▸ **Conjunto de tareas**:
1. ¿Quiénes dirigieron el documental del que trata la reseña?
2. Prosigue la reseña del documental a partir de su última oración.

▸ **Texto**:
.....
Sabemos que Netflix, fiel a interesar a todos los mercados imaginables, suele incluir en sus estrenos algún film o documental que debido a sus galardones, les interesa para mantener a su público cautivo. En este caso, un documental con estructura de película corta (dura 22 minutos) que se llama “Tres canciones para Benazir”. Fue dirigida por Elizabeth y Gulistan Mirzaei, y competirá por el Oscar a mejor cortometraje en el 2022.
Benazir es una joven afgana que vive con Shaista en un campo de refugiados en Kabul. Él le canta canciones que la hacen reír y gozar de la intimidad de ellos dos, en el momento en que ella está embarazada. Son 22 minutos acompañando a esta pareja que habita un sitio invisible. Porque ese es el destino de muchos de los desplazados, que construyen sus propias casas de ladrillo y estuco, creando una especie de ciudad periférica de los desclasados.
Algo peor aún que las villas de los alrededores de las grandes ciudades argentinas. Sin luz ni agua ni gas; sin las necesidades mínimas satisfechas, esta pareja nos muestra una cara de la humanidad que es vigilada desde el aire por un dirigible con cámaras de los EEUU y sus aliados. Un campo de concentración abierto. Se los “cuida” desde el aire a través de un ojo suspendido permanentemente y que como un vigía, los encierra en un lugar vacío.
Mientras esto transcurre, la cámara acompaña a Shaista en sus sueños, en sus diálogos con un padre muy típico de esa cultura; en sus intentos por incorporarse al ejército como un medio de obtener un sustento y una educación, lo cual es mal visto por su familia. Y al mismo tiempo están los talibanes que rodean Kabul y que a los desclasados los tienen amenazados para que no se vuelquen al enemigo. Una zona gris de vida que es paradojalmente de excelencia y de excrecencia.
.....
▸ **Contenido de datos**:
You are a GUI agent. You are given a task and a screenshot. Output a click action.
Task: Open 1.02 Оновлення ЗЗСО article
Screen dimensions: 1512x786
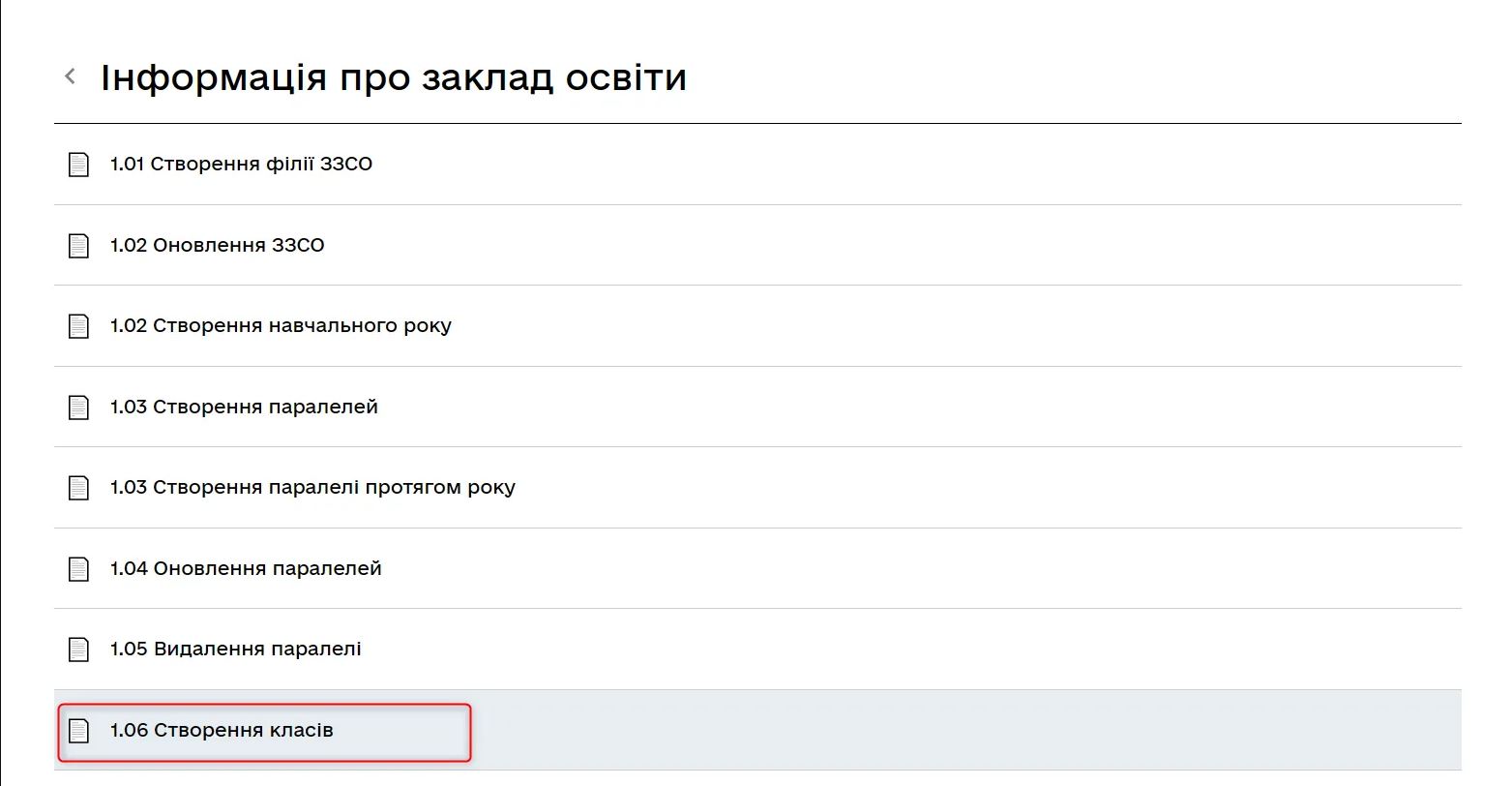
.....
▸ **Resultados por tarea**:
1. Elizabeth y Gulistan Mirzaei.

2.
Por último, la salida económica y social de cultivar las amapolas, fuente de los opioides que el resto del mundo consume y que trae algún dividendo a los pobres, esos que ni siquiera tienen el status de obreros, de proletarios. El opio de los pueblos, llamaba Marx a la religión. Metáfora que en el film se convierte en una inyección de somnífero en la vida del joven Shaista, lo cual lo apresa en otra cárcel, la de la adicción. Es un laberinto donde cada puerta conduce a otro circuito de clausura, vigilancia y control.
¿Eso es vida? Si… respondería Shaista y Benazir, porque se tienen uno al otro, se sostienen con nada, a pesar de la reclusión de Shaista en un centro para adictos. Nacen los niños, comen, beben agua, se visten con restos de ropas, y aún así, sostienen una especie de dignidad a toda prueba. El hombre es el lobo del hombre. Acá estamos en un estadio previo, donde el desplazado, el refugiado, el que no es un inmigrante, aún resiste entre dos estados que luchan entre sí, uno para disciplinar al otro. Vida al desnudo.
Al lado de cientos de producciones de entretenimiento, este cortometraje se inserta en medio del gigante de la N como un territorio anómalo: entre los superhéroes, las parodias y los ideales de nuestra sociedad hiper-conectada, adicta al opio de la religión del dinero. Es imperioso ver este film, no para pretender sensibilizar ni generar piedad por los desclasados (des-calzados) ni señalarlos como ejemplo de nada, sino para experimentar el corte en el párpado que el cine de vez en cuando nos hace ver más de lo invisible.
M.B.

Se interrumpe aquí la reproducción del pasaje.